Last week she ran a contest and you could get extra entries by blogging about the money-saving activity she proposed. I never got around to entering, but I have been spending a lot of time thinking about her blog. I ask her questions about it and coupons all the time. She has systems worked out where she both gets products for free and combines sales and deals to actually make money buying products. I ask her questions, and then I reject her advice with a list of reasons of why those ideas won’t work for me.
Any good therapist will tell you (as many of them have told me over the years) that this is my parents’ fault! Like a lot of families, mine has a complicated history and emotional connection to money.
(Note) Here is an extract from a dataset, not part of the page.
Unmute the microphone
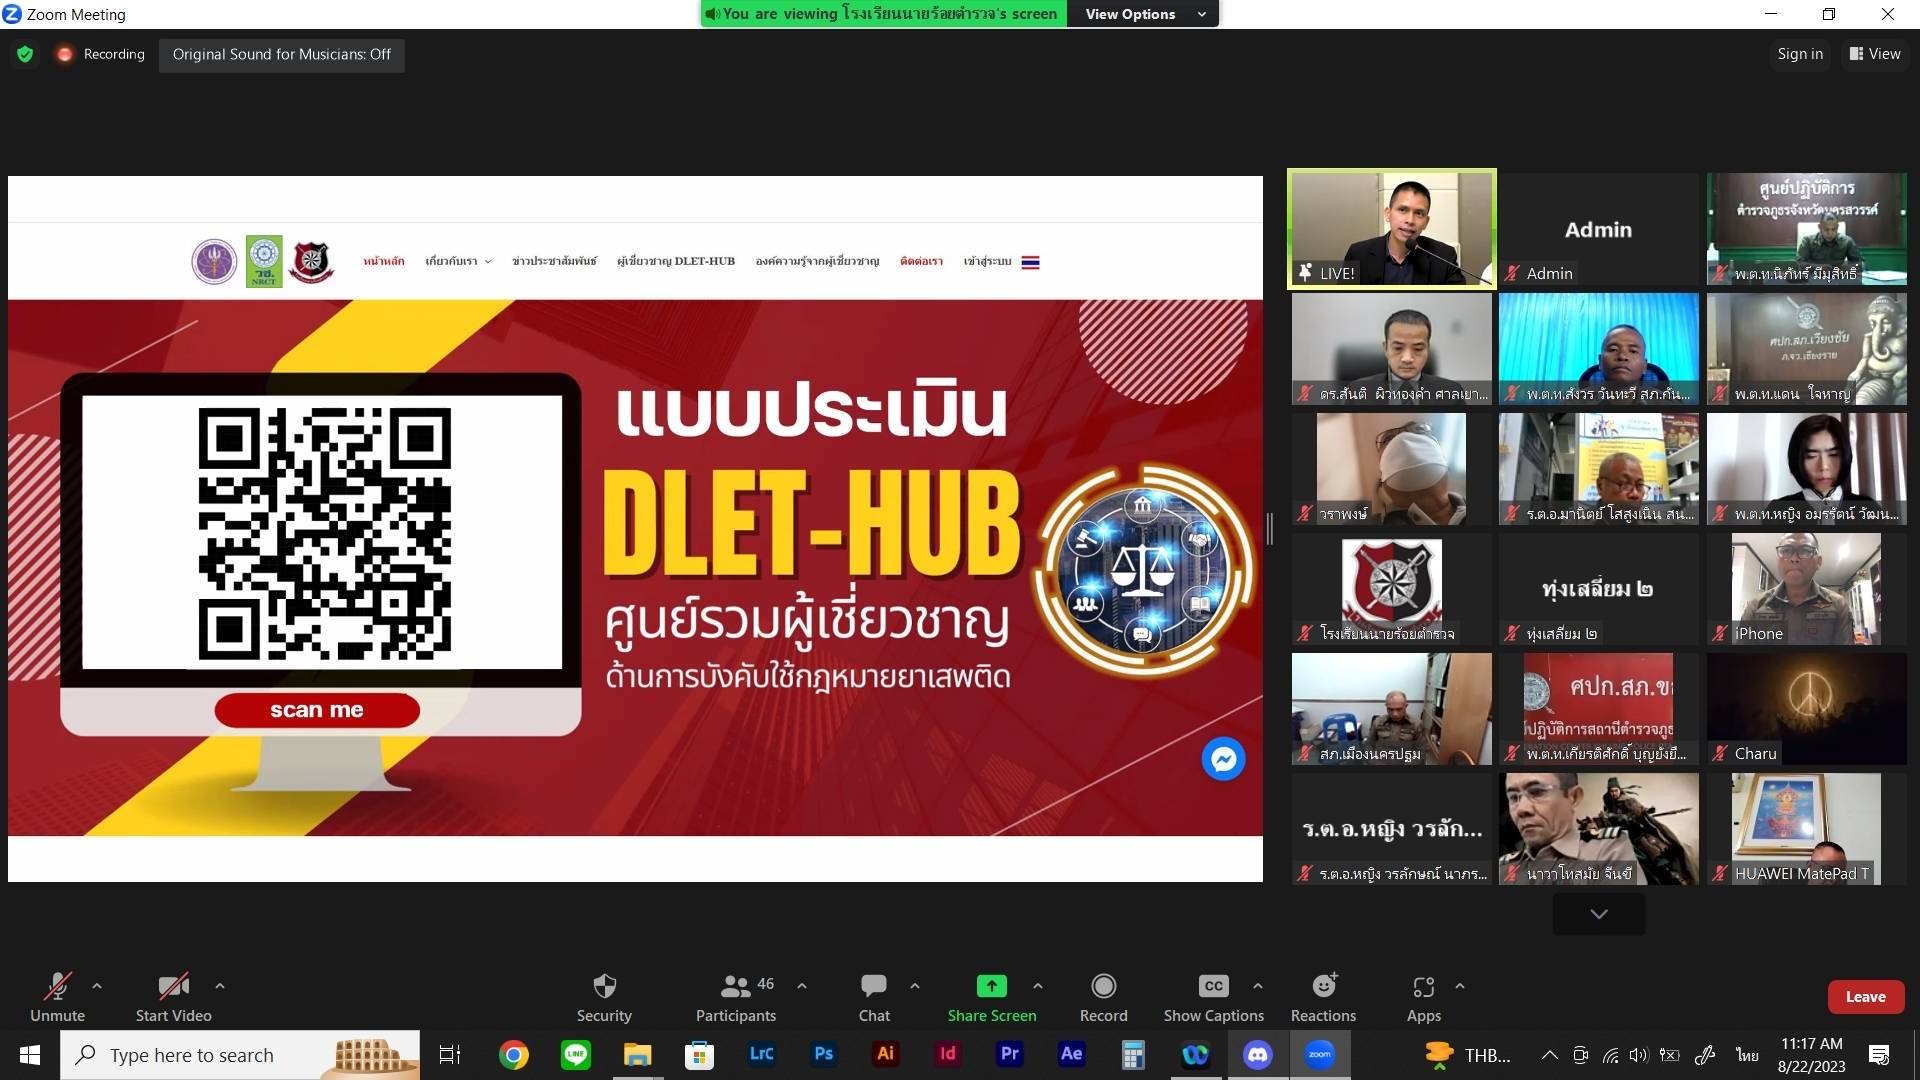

It comes from a lot of things including coming from immigrant families, parents raised during the Great Depression, businesses started and lost, mismatched wealth of couples, odd cycles of wealth and poverty, and late 1960s’/early 1970s’ anti-materialism.
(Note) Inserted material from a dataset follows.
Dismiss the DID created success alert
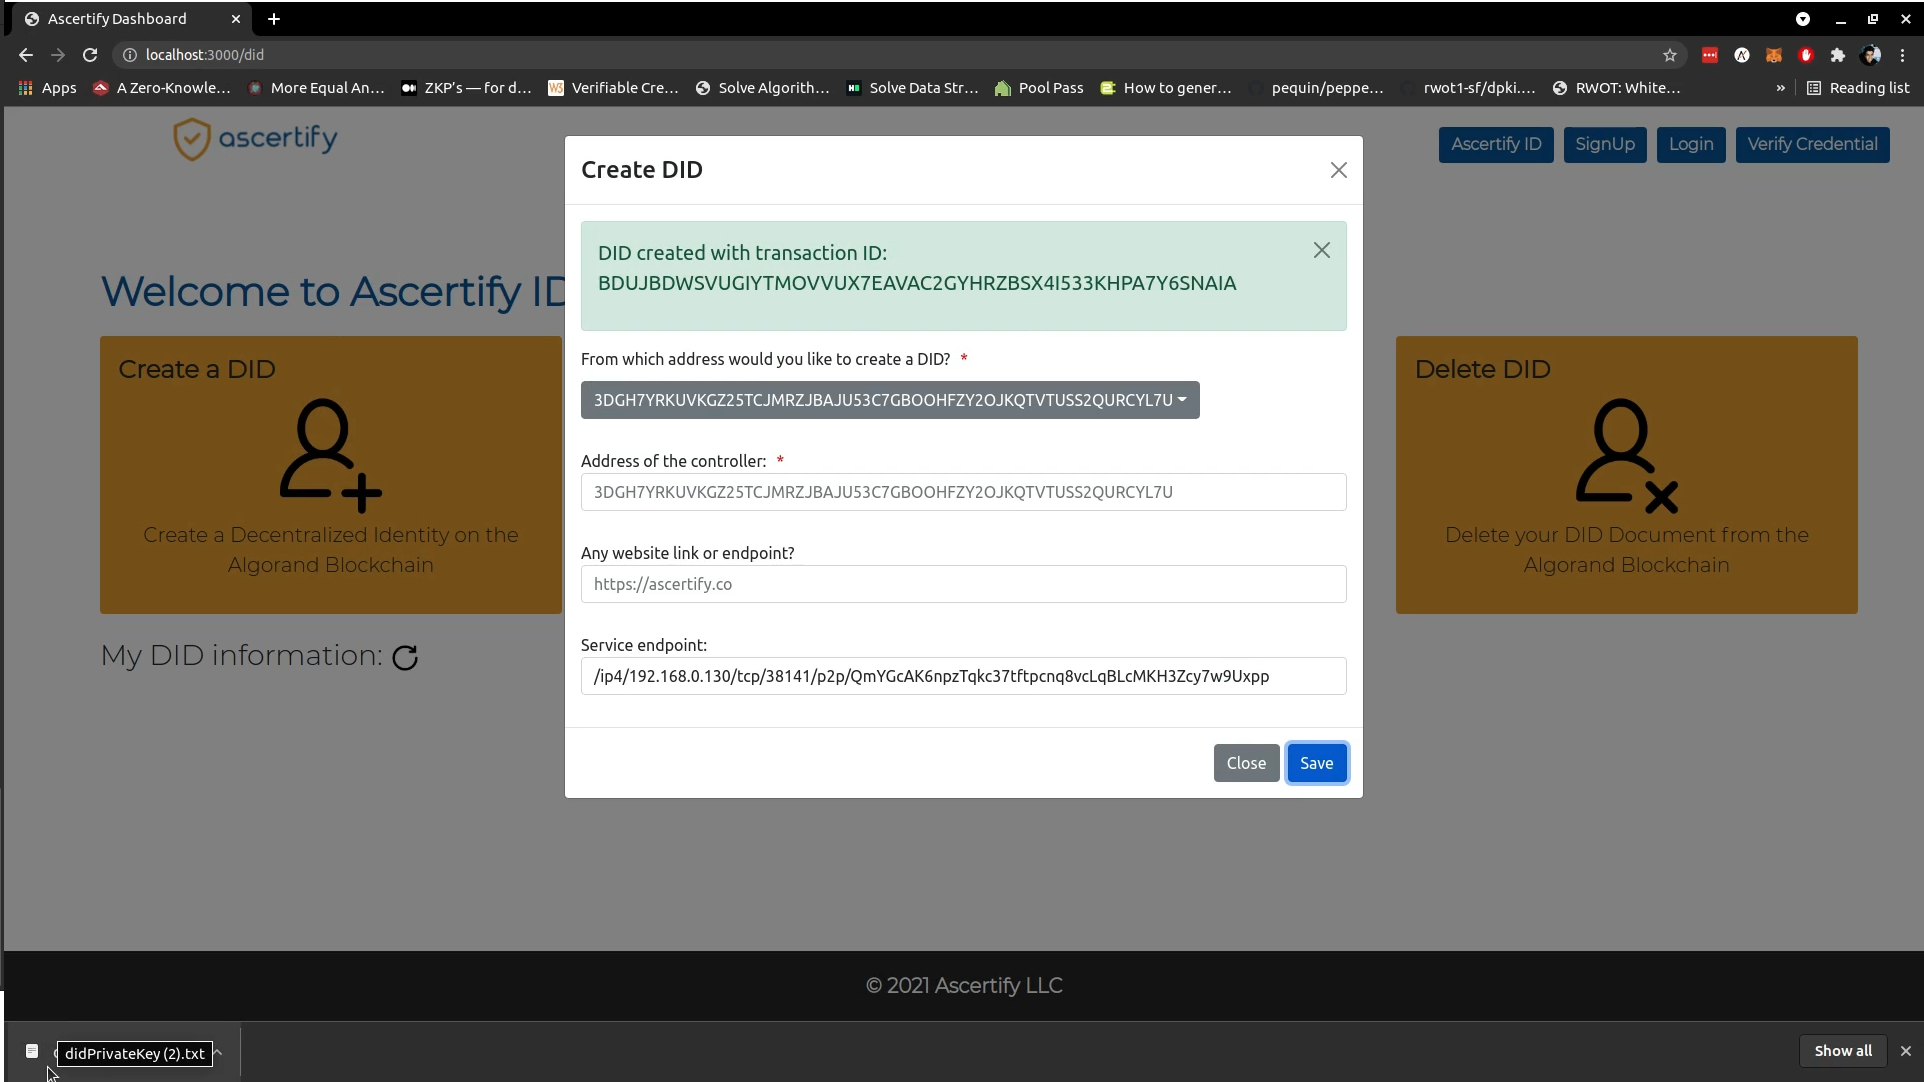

Like most parents, my mother tried to provide me with things she hadn’t had as a child, whether I wanted them or not (hello nine years of violin lessons). On the other hand, simple purchases were often debated ad nauseam, usually resulting in a “no.” Add that to my parents’ somewhat generally withdrawn emotional style and voila, feelings of rejection and deprivation connected to purchases and “things.” (Deprivation, not depravation by the way, that’s a separate issue, probably also connected to my mother). Layered over all of that is the stereotype (very much in play during my childhood) of Jews being cheap.
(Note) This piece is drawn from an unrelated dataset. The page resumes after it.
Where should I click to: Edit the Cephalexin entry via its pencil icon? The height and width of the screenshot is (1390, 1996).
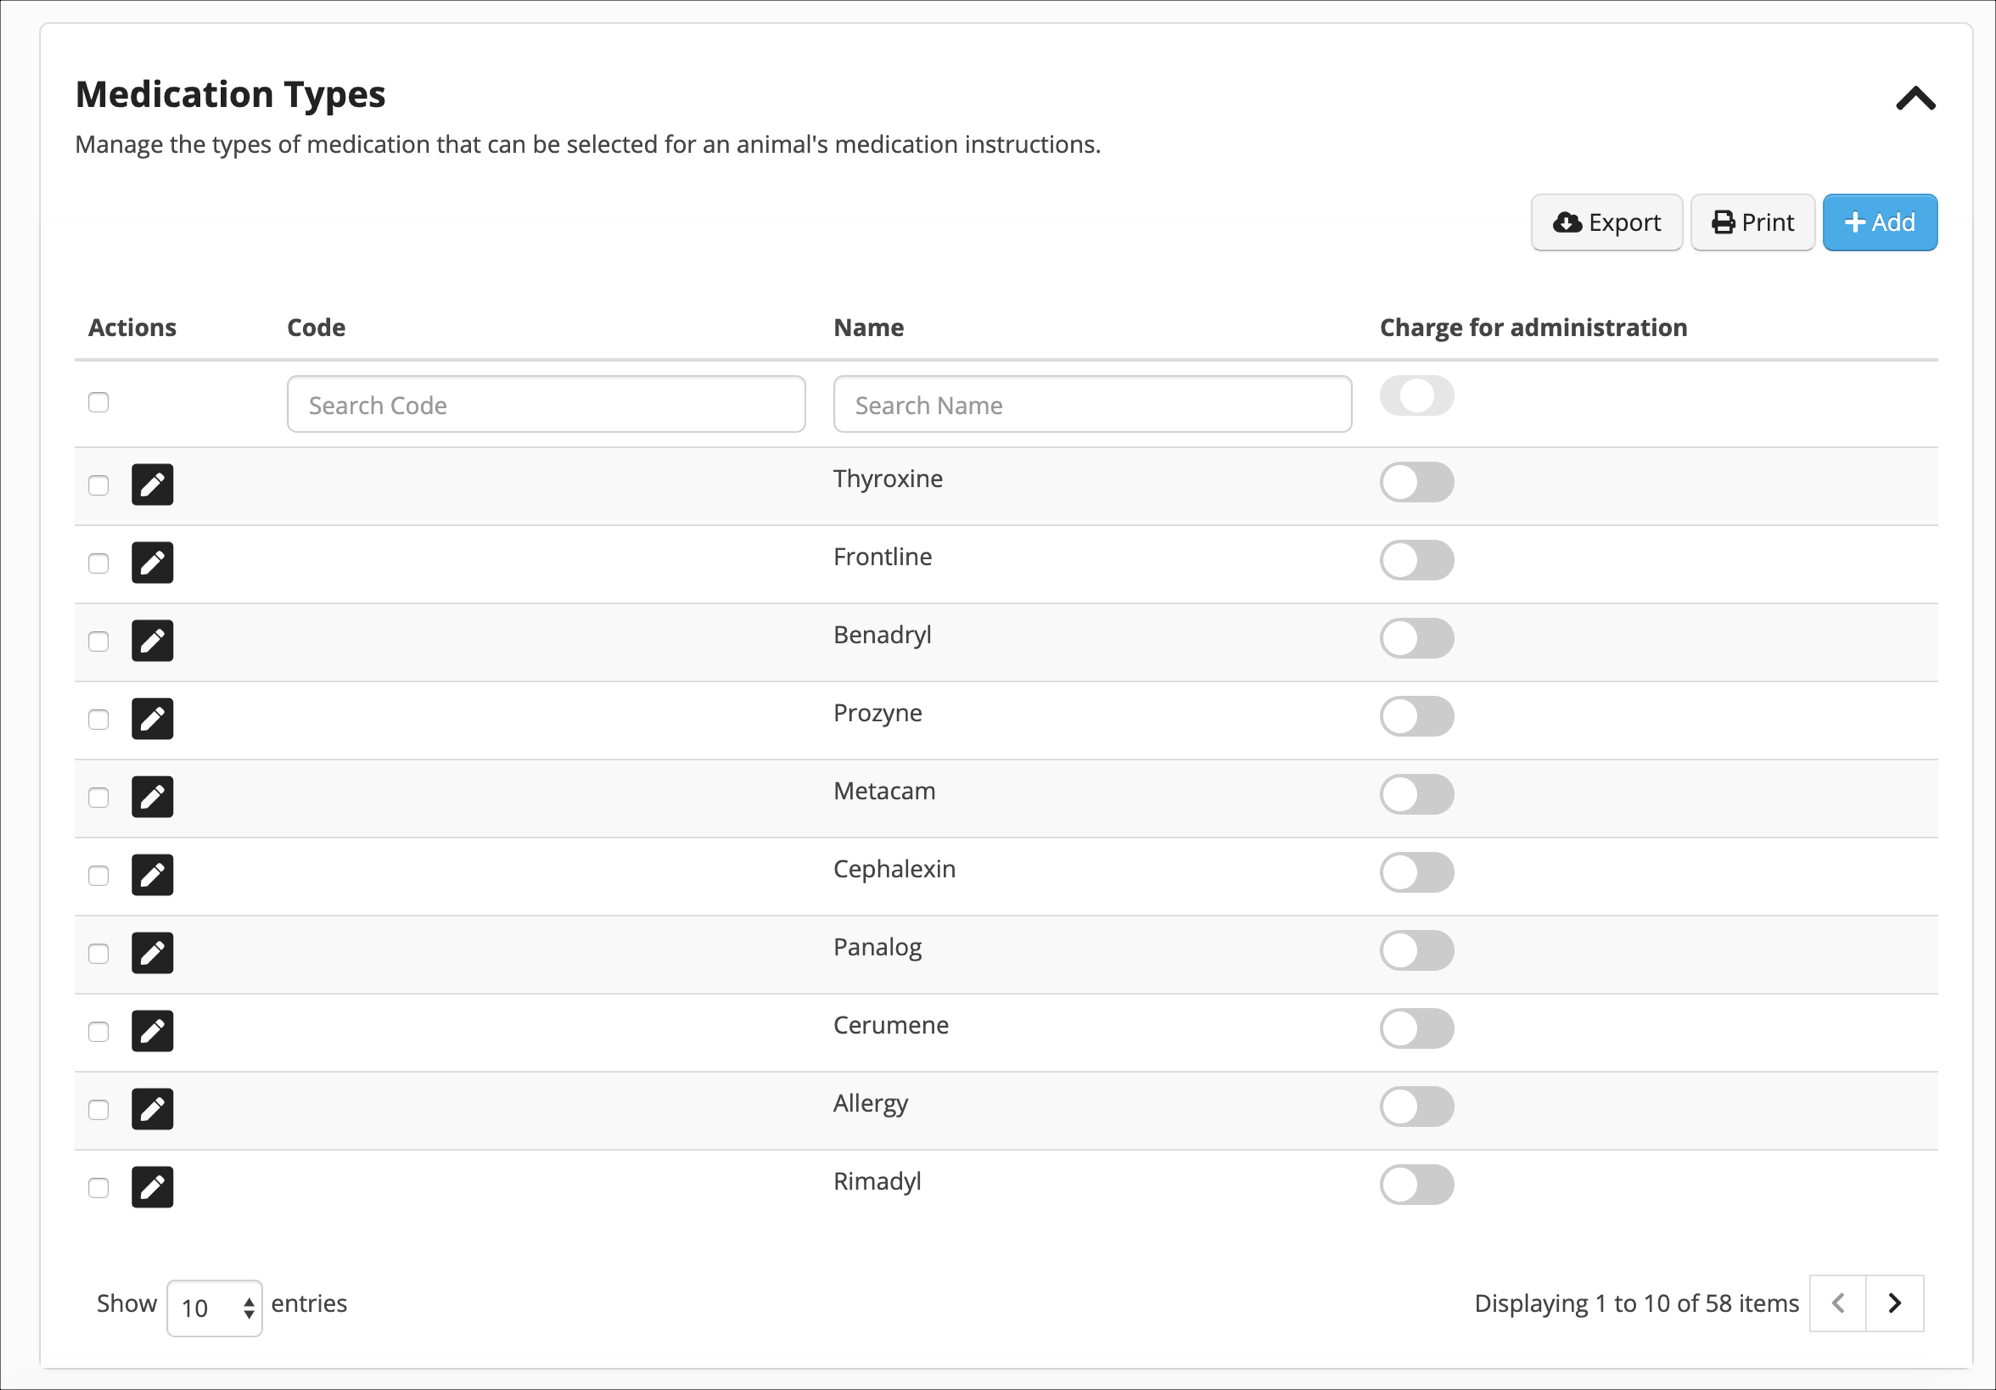pyautogui.click(x=152, y=874)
The result is that I hate things that make me feel deprived or cheap (although, I like things that make me feel depraved, go figure). I LOVE a good sale. Finding a fabulous pair of red heels on a clearance rack for $20 as I did this weekend feels luxurious. But, shopping for a pair of red heels is likely to leave me feeling depressed because I inevitably feel like I can’t afford the full-price shoes, then feel deprived, then feel cheap that I didn’t buy something I needed. Sometimes I also feel sorry for myself because I live in a fairly well-heeled (ha!) suburb where everyone else CAN afford the full-price shoes.
Believe it or not, these feelings follow me into the grocery store. I like clipping coupons on a Sunday morning because it’s yet another chance to be organized (my daughter also loves this ritual, which means her own therapist will be having a field day 20 years from now). But the idea of NOT buying a box of cereal my kids want because I don’t have a coupon? That would leave me feeling deprived. The idea of saving up coupons and scouring websites and sale flyers for where I can get that box of cereal for the least amount of money or even free, that would make me feel cheap.
So, what does all of this have to do with advice? Well, naturally I think it’s a fascinating insight into my psyche, but I also think it’s an insight into one of the biggest complaints people have about those who ask for their advice. People frequently write into advice columns asking about friends who ask for advice and then ignore the advice.
I get the frustration, but I think you have to remember that we’re all fascinatingly complex people with complex histories. Your advice seems simple and straightforward to you, but it may touch on hundreds of bizarre and unconnected issues inside your friend’s head.
By the way, if you are not burdened with my bizarre Judeo-psycho-budgetary issues you should check out the Frugalista blog, it’s really useful.
Have you ever rejected good advice?
So fraught, so spot on. Now get outta my head.
We really need to hang out. Shoe shopping?
I think your issue is the central issue for MOST people when trying to figure out how to spend less. I have it on my list of things to do to save money that DON’T take extra time: Divorce your self-image from your grocery cart. Easier said than done, huh? But if one is able to do it, this is the No. 1 way to cut spending, in my opinion — to stop looking at the grocery cart as a reflection of who you are. If you achieve that, then sticking to a smaller budget is just a matter of what means you choose.
Course, I haven’t been 100% successful doing that either. Although I’ve managed to drop the belief that I need to buy all organic/natural stuff because I’m a good, educated mom, or that we deserve to drop big money at the farmer’s market each week because we are professionals and better than our parents, I now indulge in a little reverse image-boosting with my groceries: I look at other people’s carts and say, “Ugh! If they were as smart as me would NEVER buy that, or at least not now.”
Fortunately, I only say that silently.
Nutmeg says: Great shoes, by the way!